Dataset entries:
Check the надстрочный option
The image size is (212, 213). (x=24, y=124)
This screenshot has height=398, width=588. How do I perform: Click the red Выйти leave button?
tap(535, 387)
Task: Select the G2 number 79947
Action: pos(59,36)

| TO DO |
Repeat the data word for word, leaving out no line.

| YOUR RESPONSE |
Check the надстрочный option
The image size is (212, 213). (x=24, y=124)
This screenshot has height=398, width=588. How do I perform: Click the red Выйти leave button?
tap(535, 387)
Task: Select the G2 number 79947
Action: pos(59,36)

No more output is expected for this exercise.